• [What you will do]: In the data below, find the line containing "The image size is (800, 481)." and the line containing "You are a computer-use agent. 875x500 pixels.", then reproduce them and every line between, exactly. Omit pictures.
____________
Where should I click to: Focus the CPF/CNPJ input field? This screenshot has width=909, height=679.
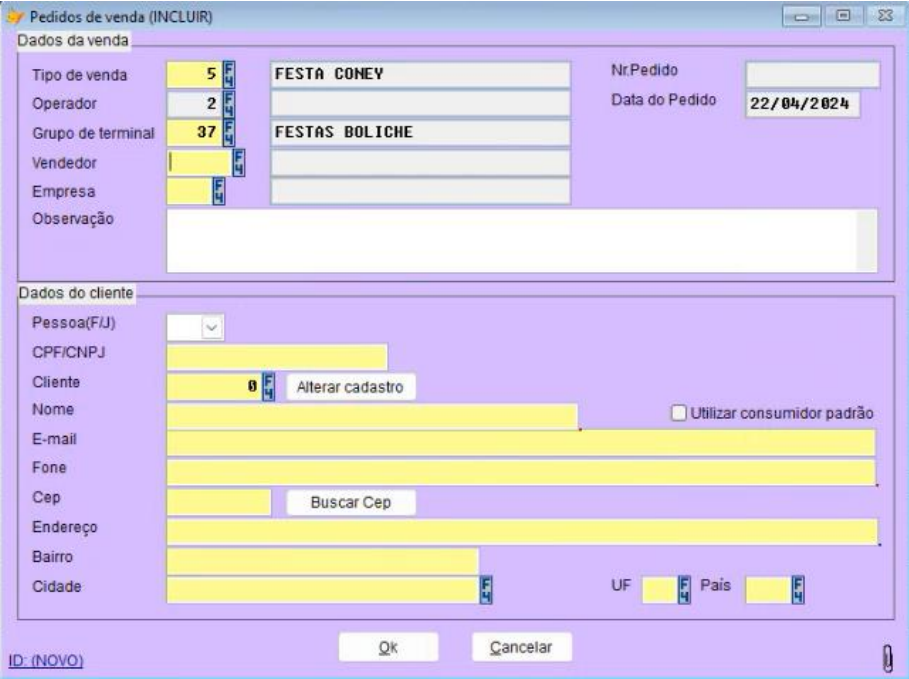(276, 357)
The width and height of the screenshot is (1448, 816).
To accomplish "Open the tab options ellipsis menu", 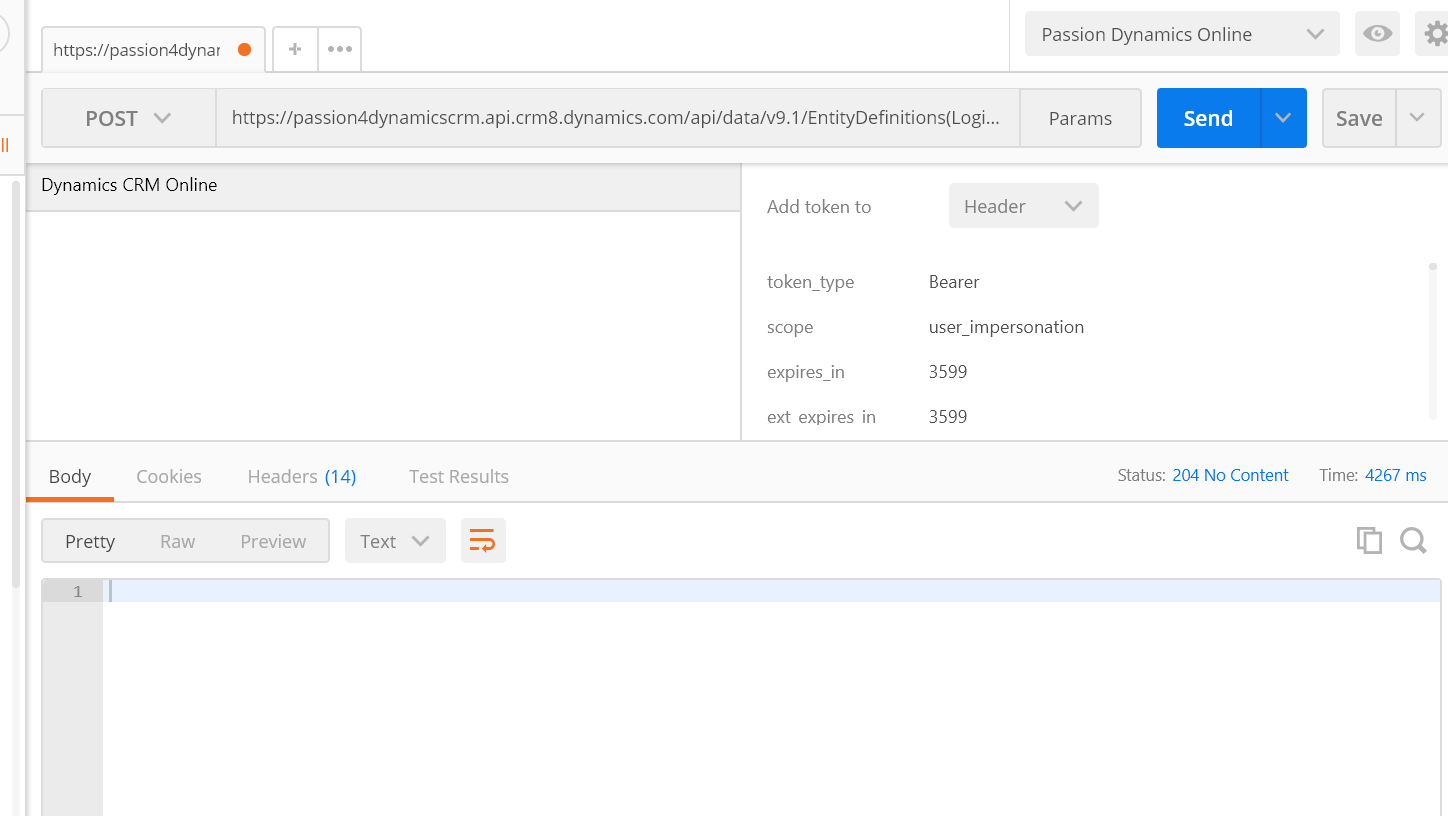I will [340, 49].
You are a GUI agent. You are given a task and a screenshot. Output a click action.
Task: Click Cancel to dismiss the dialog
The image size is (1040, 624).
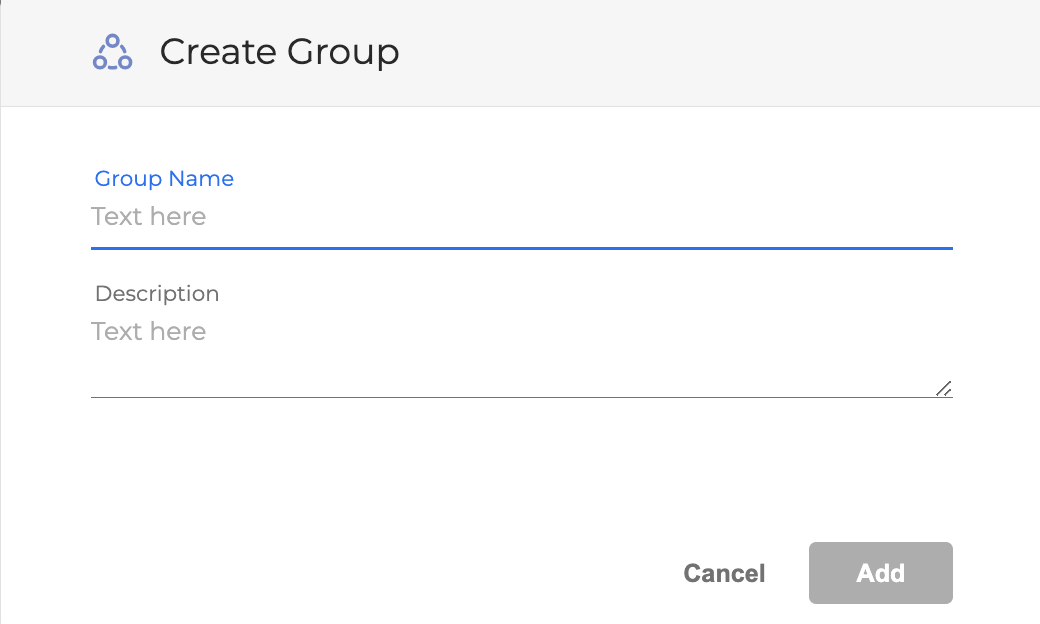724,573
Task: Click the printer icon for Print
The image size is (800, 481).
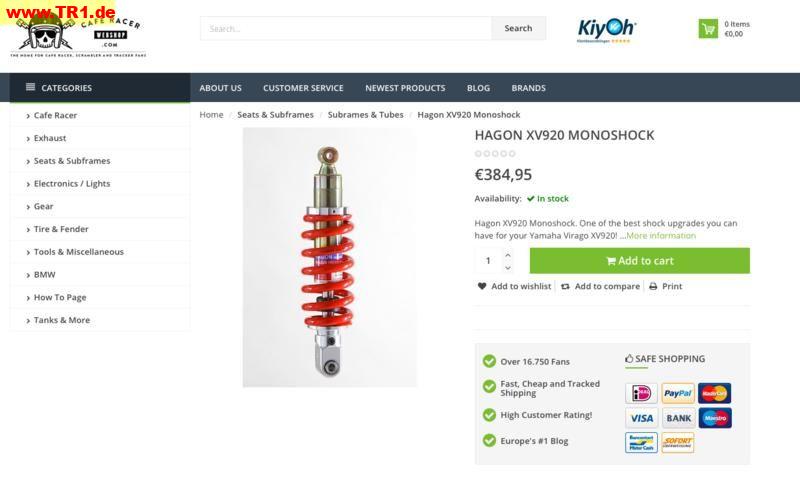Action: coord(653,287)
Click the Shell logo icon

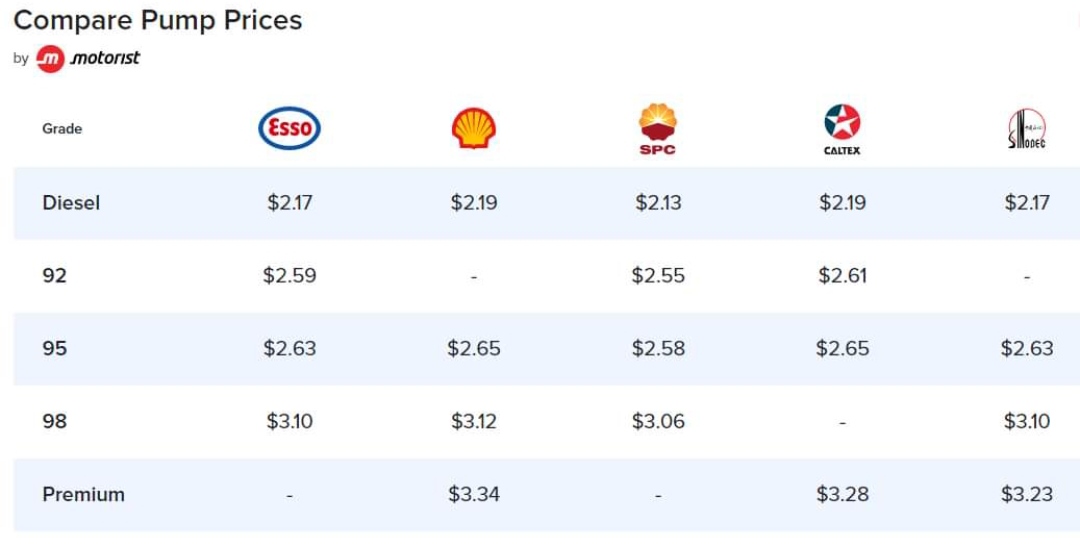point(474,128)
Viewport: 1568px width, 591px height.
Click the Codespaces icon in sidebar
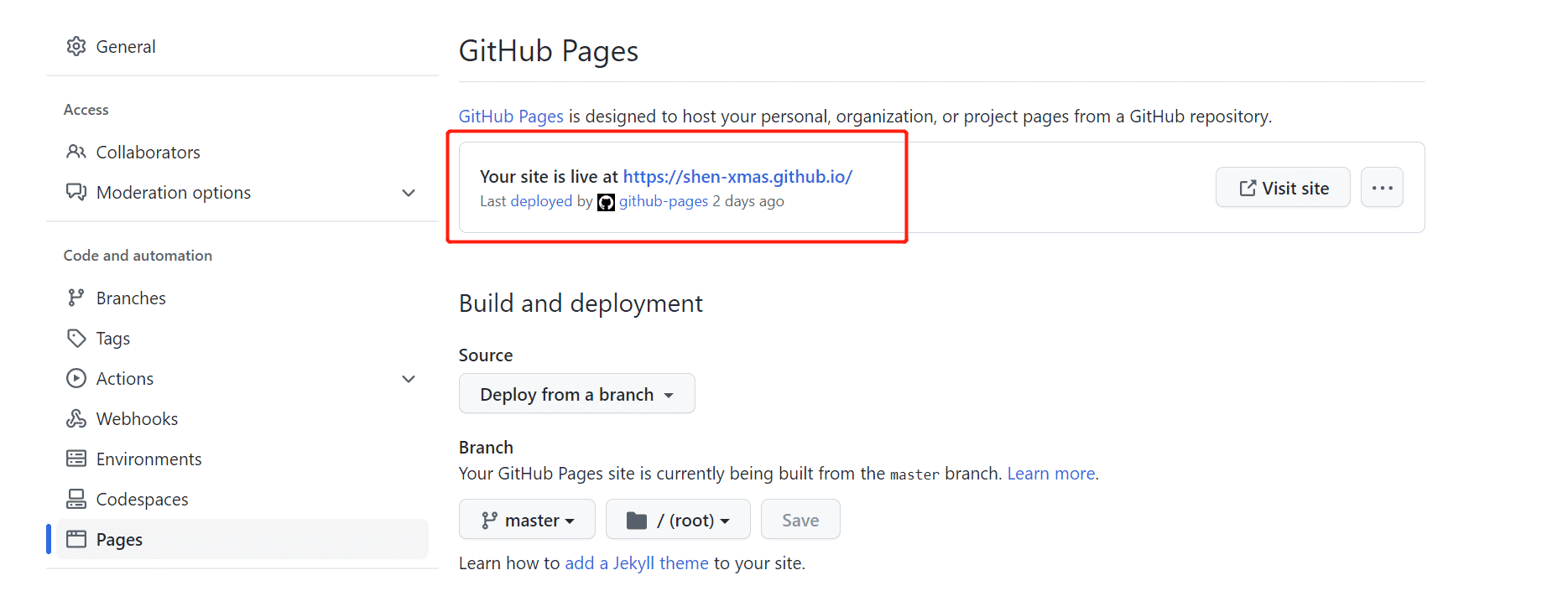click(76, 499)
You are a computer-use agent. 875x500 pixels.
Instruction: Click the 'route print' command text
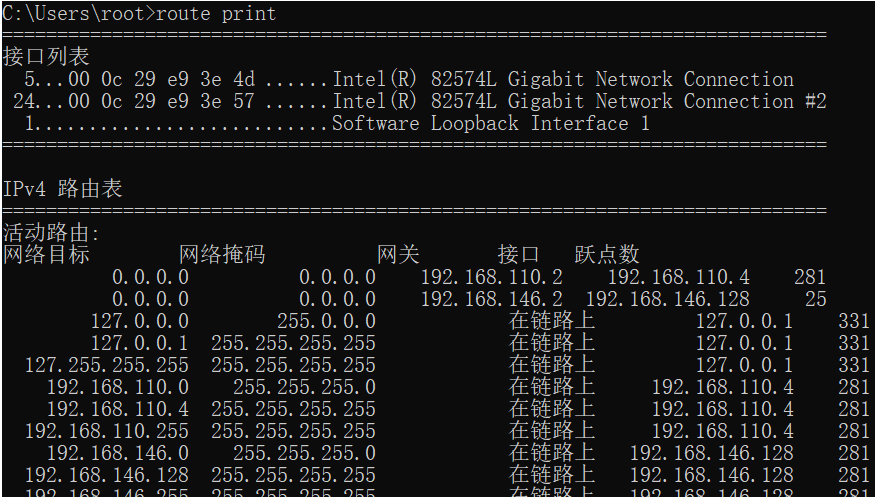point(216,13)
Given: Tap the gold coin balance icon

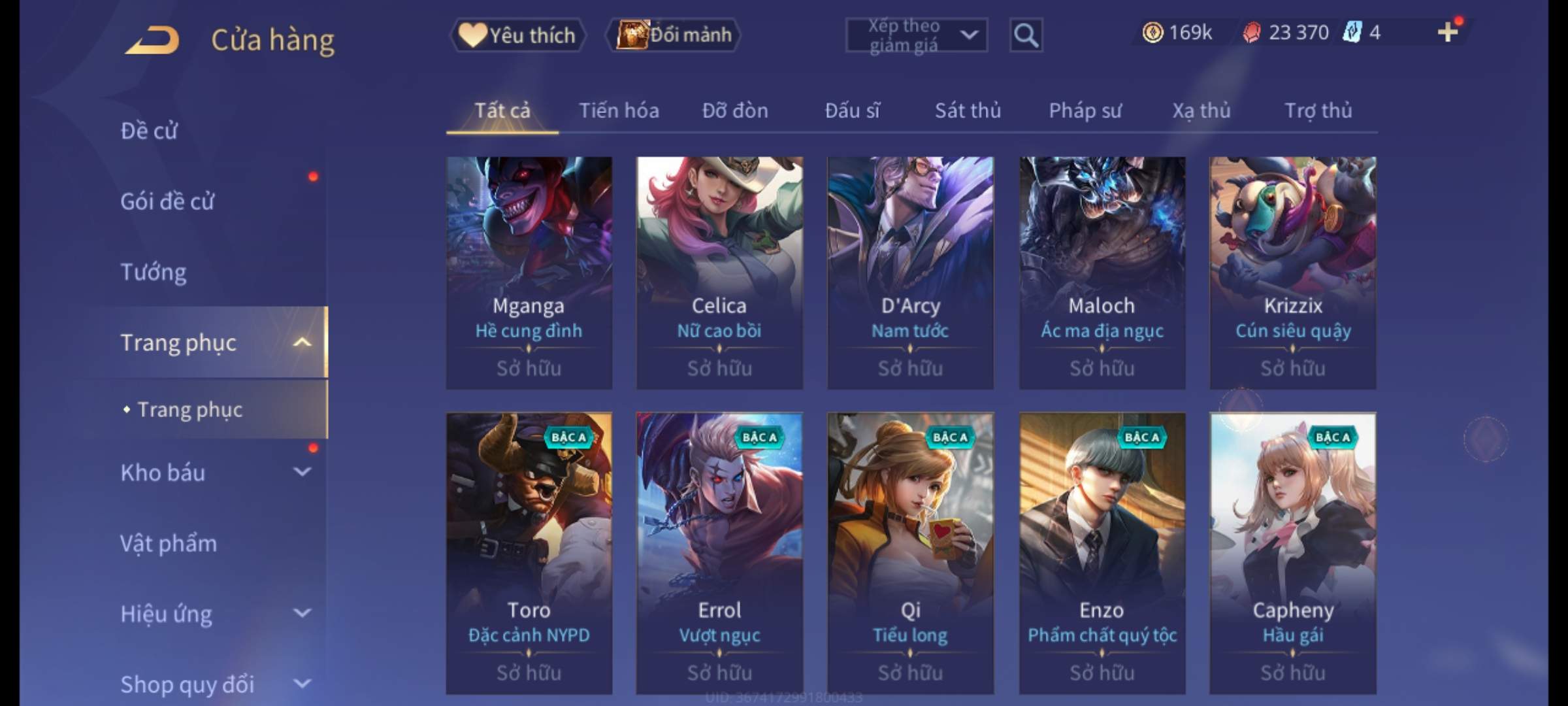Looking at the screenshot, I should pyautogui.click(x=1152, y=32).
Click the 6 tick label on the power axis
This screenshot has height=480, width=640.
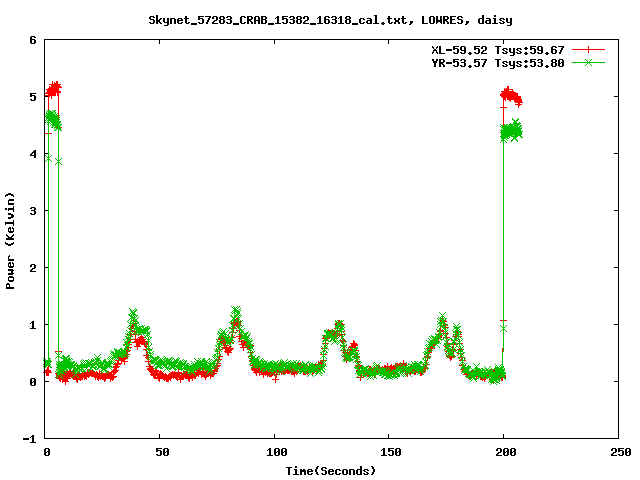(x=33, y=40)
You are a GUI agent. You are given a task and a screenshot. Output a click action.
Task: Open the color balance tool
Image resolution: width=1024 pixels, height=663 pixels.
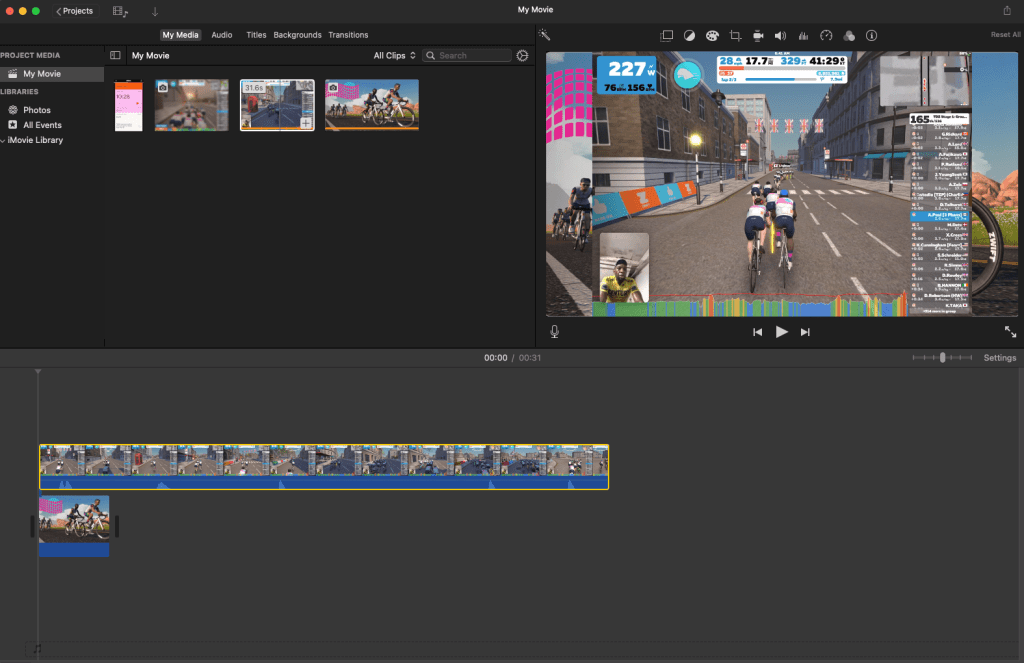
____________
• [Written response]:
The image size is (800, 481).
Action: coord(653,287)
Click the Shell logo icon

point(474,128)
Viewport: 1568px width, 591px height.
Click the Codespaces icon in sidebar
click(76, 499)
You are a computer-use agent. 875x500 pixels.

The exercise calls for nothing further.